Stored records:
__________________________________________________
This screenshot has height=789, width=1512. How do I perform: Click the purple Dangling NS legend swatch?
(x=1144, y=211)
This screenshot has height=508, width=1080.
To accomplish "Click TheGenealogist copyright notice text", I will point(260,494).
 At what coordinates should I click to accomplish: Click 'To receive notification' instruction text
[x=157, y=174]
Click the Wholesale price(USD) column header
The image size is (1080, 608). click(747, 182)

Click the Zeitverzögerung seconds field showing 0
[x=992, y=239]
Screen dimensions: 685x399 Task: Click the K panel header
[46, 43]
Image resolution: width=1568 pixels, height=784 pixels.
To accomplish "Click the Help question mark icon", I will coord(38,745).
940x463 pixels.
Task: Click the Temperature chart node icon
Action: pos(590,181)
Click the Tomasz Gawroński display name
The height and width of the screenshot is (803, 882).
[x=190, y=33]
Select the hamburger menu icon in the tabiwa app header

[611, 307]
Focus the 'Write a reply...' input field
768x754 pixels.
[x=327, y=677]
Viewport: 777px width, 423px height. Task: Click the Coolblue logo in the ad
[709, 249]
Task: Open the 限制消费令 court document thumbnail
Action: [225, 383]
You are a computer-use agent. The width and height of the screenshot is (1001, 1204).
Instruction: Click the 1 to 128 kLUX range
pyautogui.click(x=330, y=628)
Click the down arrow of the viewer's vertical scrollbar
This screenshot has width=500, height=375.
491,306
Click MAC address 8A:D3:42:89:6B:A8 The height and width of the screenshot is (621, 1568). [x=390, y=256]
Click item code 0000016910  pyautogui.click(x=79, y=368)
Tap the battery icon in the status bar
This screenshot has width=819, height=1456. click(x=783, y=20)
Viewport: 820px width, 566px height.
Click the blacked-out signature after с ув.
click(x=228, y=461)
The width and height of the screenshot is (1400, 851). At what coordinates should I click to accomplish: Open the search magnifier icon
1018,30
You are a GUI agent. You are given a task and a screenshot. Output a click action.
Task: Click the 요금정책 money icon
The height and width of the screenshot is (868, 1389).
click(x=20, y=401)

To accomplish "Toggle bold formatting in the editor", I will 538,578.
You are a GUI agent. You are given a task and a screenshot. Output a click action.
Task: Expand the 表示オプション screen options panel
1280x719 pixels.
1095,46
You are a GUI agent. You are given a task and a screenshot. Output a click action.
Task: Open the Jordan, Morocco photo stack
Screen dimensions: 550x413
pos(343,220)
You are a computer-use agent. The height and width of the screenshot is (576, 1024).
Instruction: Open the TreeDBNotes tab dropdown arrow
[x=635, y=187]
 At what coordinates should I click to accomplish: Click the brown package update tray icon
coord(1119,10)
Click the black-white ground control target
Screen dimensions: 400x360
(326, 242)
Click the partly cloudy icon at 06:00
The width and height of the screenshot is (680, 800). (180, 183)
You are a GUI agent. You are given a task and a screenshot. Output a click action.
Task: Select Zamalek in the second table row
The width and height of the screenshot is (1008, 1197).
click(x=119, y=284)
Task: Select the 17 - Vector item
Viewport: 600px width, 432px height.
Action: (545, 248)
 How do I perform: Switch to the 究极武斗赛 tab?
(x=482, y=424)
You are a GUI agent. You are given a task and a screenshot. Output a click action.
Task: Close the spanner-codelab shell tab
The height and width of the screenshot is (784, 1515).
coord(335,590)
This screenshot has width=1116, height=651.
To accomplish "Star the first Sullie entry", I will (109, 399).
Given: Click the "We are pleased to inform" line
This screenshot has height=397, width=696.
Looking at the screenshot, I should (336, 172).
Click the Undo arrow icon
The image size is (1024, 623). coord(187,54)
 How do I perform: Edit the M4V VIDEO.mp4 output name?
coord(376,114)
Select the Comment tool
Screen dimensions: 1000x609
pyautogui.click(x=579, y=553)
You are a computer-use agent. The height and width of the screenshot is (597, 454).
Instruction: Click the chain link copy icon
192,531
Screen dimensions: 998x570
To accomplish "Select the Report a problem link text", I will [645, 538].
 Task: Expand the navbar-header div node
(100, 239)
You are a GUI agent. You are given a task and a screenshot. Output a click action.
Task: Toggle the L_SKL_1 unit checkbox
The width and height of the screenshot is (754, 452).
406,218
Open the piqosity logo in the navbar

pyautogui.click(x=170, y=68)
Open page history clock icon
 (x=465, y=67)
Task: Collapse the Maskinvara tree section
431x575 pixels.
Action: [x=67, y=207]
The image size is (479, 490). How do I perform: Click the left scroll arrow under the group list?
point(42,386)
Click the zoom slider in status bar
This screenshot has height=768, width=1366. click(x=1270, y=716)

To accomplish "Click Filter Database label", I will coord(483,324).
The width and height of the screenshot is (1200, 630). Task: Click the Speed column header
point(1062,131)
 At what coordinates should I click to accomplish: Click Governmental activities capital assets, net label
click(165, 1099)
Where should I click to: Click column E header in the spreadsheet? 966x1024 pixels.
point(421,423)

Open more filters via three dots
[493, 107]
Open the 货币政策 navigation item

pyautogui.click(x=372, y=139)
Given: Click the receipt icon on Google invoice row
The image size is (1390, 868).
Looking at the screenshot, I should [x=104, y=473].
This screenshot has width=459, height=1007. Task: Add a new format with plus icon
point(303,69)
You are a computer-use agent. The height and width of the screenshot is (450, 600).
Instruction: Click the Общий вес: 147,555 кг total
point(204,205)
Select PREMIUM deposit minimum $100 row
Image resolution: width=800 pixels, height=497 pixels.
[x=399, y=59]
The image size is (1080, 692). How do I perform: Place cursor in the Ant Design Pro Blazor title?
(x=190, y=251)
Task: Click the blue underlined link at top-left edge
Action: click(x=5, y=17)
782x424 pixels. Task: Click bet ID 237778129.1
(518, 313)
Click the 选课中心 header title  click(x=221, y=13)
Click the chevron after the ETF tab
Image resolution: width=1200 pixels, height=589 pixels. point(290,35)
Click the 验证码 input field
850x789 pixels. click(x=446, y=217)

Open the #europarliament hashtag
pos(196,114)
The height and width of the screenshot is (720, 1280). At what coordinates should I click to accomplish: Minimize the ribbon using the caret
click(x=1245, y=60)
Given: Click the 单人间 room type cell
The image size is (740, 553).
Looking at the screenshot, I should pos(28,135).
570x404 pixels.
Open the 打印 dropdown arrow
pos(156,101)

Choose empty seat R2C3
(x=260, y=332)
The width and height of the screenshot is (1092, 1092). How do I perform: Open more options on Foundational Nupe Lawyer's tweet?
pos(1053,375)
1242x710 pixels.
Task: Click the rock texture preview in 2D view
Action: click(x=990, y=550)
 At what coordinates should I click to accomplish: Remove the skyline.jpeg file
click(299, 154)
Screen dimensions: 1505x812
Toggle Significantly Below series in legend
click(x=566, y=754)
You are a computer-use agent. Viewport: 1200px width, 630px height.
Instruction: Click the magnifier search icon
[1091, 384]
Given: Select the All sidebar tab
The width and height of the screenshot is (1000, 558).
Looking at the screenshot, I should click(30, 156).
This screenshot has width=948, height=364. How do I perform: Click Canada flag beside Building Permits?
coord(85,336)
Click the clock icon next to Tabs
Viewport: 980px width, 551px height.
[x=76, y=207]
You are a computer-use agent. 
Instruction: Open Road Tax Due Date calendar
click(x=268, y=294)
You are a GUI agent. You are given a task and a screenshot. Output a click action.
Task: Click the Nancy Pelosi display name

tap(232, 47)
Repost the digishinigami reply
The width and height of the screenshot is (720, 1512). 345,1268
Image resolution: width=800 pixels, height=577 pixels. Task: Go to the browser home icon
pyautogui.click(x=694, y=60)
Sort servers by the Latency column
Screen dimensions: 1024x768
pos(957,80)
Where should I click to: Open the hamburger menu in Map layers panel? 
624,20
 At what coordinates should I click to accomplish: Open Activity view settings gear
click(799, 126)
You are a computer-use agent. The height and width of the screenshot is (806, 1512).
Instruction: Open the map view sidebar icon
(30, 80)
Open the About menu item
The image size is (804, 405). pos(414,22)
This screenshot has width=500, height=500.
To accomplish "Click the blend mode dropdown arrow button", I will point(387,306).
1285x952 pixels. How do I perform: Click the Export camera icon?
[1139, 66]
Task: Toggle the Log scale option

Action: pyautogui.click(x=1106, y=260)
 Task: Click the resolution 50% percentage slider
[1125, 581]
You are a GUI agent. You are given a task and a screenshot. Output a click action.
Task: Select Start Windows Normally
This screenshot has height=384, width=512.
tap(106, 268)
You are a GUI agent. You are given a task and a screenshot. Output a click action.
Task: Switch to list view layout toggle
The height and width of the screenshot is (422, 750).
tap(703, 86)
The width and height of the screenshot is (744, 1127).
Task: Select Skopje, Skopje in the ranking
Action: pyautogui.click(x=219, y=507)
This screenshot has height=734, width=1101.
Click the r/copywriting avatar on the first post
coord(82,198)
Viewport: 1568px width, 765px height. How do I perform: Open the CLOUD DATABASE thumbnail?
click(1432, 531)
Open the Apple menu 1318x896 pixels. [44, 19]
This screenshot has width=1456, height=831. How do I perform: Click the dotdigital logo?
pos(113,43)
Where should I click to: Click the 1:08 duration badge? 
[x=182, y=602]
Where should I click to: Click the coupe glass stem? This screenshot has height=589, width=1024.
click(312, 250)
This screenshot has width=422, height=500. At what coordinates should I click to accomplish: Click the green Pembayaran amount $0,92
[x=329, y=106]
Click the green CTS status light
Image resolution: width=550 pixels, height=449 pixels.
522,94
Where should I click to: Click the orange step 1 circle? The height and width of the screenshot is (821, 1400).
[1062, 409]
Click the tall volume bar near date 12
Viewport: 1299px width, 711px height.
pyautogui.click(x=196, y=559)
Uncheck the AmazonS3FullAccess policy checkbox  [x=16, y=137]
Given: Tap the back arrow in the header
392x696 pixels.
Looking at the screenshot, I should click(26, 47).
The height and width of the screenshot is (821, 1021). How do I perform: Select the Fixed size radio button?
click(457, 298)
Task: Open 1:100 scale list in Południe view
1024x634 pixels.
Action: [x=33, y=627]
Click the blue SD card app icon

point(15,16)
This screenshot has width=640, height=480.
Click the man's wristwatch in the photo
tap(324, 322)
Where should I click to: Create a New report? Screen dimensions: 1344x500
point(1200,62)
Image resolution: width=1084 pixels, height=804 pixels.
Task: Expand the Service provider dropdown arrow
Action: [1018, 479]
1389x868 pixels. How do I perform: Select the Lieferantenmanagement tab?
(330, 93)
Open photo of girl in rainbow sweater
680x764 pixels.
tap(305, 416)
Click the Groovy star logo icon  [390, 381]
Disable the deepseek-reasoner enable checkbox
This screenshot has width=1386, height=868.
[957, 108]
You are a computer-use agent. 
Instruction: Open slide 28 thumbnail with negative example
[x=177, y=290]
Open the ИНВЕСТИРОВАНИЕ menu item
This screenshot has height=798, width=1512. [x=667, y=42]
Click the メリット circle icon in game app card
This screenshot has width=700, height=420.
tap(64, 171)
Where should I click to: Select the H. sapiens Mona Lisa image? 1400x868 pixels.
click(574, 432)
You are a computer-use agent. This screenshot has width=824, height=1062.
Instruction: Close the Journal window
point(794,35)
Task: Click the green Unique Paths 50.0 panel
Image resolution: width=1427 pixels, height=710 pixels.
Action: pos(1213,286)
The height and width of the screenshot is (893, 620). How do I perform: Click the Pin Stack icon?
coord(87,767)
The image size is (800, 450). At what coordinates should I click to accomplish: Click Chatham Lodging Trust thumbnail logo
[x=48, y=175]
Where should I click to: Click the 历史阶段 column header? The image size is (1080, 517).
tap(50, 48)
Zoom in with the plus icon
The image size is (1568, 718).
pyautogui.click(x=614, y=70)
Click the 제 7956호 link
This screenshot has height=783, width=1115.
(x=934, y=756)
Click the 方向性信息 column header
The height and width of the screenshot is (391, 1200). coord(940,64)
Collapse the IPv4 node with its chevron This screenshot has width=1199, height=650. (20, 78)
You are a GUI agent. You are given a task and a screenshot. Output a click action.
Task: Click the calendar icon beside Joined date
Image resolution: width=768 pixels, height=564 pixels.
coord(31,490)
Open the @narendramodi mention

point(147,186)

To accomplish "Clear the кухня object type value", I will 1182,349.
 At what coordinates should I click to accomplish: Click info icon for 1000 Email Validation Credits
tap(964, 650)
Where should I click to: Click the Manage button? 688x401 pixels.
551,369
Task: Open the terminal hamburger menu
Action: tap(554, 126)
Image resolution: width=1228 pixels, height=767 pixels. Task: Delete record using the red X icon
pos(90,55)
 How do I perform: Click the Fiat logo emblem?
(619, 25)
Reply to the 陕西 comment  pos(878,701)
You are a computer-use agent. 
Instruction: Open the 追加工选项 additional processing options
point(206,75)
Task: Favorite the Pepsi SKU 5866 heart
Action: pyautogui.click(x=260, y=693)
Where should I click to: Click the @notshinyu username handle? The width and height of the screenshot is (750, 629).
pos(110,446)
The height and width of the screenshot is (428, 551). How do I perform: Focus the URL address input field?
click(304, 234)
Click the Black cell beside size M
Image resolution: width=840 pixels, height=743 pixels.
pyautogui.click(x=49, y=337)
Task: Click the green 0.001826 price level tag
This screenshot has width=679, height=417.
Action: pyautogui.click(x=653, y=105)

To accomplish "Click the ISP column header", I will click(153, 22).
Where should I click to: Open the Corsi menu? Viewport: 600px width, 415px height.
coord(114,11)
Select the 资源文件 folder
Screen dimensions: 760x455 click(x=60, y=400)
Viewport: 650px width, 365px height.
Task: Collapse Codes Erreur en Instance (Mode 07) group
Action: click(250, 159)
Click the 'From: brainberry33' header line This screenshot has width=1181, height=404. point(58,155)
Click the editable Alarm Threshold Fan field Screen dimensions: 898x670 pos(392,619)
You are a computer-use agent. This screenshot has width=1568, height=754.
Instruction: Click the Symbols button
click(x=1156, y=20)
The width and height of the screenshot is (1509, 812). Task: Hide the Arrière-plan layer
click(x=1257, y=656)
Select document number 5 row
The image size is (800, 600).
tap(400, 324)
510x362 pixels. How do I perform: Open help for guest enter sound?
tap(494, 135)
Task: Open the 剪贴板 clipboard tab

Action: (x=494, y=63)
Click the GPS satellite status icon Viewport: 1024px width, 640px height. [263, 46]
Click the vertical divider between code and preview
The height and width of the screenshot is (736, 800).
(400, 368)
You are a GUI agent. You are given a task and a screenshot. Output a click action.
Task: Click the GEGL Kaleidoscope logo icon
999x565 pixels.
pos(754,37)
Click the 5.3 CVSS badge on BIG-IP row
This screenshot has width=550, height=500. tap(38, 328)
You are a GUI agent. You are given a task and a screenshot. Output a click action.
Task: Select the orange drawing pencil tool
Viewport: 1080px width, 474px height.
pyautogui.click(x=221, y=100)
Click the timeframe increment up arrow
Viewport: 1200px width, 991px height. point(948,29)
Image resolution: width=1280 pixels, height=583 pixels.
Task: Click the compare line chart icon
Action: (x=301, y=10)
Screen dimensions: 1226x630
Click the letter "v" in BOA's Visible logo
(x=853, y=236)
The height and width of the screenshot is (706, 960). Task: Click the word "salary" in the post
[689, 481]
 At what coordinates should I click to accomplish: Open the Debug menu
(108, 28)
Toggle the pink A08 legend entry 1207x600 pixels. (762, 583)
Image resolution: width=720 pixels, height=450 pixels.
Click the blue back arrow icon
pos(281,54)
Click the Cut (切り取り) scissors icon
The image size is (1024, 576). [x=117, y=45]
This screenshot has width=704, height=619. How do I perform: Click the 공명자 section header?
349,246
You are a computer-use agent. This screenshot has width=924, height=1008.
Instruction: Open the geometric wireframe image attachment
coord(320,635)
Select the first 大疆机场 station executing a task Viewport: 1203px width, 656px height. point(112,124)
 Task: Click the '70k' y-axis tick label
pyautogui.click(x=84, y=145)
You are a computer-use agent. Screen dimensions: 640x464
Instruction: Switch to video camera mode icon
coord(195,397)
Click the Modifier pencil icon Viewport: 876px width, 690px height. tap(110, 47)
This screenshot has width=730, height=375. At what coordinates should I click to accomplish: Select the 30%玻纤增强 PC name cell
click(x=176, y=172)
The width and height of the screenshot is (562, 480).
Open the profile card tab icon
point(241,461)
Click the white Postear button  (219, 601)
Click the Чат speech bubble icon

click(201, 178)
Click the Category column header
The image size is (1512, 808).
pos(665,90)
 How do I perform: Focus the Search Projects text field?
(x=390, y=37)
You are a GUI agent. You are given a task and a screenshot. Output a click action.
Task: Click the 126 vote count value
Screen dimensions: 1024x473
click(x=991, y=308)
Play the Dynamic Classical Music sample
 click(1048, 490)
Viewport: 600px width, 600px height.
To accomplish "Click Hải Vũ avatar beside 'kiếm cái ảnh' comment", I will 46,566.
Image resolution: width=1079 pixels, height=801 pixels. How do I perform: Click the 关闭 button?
__________________________________________________
If a line of the data contains the word "entry", it counts toward the total; state that total alone.

= Result =
2